RECORDS TO USE: Begin

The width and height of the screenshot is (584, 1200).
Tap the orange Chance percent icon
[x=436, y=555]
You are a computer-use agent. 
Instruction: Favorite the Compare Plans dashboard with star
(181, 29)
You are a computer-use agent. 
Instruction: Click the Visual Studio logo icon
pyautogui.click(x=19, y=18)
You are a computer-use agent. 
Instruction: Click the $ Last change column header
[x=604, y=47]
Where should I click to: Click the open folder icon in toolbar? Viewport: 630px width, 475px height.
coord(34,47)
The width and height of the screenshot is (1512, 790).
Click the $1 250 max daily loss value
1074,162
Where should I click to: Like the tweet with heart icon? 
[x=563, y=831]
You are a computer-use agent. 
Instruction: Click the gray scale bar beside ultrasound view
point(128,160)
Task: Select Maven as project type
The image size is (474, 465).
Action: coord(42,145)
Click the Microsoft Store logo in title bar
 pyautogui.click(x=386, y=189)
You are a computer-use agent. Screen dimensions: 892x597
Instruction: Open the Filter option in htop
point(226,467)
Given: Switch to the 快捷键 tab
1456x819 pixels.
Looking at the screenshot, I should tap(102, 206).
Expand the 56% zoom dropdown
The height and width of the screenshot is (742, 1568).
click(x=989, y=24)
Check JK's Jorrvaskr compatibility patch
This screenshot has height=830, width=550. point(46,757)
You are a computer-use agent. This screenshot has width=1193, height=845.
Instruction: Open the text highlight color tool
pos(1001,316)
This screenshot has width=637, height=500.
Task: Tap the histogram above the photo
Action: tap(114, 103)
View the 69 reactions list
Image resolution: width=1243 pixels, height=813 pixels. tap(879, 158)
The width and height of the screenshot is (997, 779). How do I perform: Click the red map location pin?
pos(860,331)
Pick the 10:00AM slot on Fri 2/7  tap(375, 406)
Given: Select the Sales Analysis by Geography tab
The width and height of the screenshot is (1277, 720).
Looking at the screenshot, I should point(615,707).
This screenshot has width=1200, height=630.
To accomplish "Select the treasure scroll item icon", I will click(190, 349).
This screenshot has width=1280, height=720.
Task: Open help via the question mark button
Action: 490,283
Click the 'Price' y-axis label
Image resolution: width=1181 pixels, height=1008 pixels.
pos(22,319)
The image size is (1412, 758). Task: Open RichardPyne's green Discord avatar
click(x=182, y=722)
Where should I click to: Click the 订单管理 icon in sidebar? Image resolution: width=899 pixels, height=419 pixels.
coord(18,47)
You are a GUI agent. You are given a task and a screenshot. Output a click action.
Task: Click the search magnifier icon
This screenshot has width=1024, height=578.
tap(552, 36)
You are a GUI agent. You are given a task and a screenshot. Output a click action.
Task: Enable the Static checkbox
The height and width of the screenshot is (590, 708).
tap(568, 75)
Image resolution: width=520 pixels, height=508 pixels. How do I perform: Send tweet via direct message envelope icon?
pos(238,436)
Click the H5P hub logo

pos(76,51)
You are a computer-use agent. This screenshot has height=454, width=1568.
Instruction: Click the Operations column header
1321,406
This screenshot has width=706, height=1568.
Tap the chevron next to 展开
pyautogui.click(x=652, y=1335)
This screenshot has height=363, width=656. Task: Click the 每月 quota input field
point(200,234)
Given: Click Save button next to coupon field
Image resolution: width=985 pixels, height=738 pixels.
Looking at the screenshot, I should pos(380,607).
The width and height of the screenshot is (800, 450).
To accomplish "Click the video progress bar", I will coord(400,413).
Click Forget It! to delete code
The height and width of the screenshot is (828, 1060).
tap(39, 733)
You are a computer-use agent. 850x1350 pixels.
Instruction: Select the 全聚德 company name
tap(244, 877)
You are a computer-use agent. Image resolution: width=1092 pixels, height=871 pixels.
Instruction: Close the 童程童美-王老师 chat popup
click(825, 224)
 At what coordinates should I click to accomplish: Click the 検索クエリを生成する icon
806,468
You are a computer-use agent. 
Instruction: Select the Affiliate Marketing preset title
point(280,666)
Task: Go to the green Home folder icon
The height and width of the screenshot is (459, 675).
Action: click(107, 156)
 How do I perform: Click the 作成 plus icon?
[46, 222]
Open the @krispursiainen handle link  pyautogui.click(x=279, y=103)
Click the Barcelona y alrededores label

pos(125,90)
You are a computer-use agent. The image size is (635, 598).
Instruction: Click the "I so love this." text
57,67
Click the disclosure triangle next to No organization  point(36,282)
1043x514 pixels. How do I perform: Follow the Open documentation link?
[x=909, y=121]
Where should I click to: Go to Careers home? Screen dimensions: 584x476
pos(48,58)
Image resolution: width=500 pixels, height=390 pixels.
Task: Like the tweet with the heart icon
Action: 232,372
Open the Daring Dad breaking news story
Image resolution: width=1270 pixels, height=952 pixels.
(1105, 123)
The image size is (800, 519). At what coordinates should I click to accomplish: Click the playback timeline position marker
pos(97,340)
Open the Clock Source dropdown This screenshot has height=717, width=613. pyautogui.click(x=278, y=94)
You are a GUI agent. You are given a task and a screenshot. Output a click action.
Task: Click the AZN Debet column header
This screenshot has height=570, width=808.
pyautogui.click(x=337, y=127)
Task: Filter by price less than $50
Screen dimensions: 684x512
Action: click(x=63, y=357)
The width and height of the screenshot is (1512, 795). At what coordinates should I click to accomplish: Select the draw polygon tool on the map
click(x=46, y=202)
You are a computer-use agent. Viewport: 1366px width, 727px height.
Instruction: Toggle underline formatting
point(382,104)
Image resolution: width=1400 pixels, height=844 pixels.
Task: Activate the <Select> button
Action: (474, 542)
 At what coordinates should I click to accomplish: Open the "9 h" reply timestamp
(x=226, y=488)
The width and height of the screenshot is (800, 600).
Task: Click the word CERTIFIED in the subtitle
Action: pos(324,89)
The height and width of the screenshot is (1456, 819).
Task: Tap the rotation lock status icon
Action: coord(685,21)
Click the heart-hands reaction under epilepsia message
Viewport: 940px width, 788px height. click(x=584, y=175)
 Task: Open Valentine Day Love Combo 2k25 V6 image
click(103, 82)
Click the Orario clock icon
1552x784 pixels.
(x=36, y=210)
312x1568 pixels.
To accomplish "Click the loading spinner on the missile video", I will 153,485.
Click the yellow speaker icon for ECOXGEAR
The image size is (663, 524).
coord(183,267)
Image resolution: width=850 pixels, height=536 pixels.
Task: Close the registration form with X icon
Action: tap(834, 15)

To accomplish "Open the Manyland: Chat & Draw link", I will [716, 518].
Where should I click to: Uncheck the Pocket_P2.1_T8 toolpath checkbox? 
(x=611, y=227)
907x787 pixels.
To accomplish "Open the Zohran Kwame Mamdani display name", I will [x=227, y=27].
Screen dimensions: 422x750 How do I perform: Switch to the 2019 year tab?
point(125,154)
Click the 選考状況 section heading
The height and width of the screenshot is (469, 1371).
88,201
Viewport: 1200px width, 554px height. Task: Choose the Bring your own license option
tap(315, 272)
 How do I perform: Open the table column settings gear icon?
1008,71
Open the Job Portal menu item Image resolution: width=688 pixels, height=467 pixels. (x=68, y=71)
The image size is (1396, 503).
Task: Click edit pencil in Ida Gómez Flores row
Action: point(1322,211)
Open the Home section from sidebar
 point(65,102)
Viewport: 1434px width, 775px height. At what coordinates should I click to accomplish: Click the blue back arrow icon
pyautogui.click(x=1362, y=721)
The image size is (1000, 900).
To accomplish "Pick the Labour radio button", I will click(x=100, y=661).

RECORDS TO USE: End

## YOUR GOAL
Filter the entries down to the lines that hold "video". Copy those lines.

## TASK SOLUTION
To accomplish "Click the video progress bar", I will coord(400,413).
To accomplish "Click the loading spinner on the missile video", I will 153,485.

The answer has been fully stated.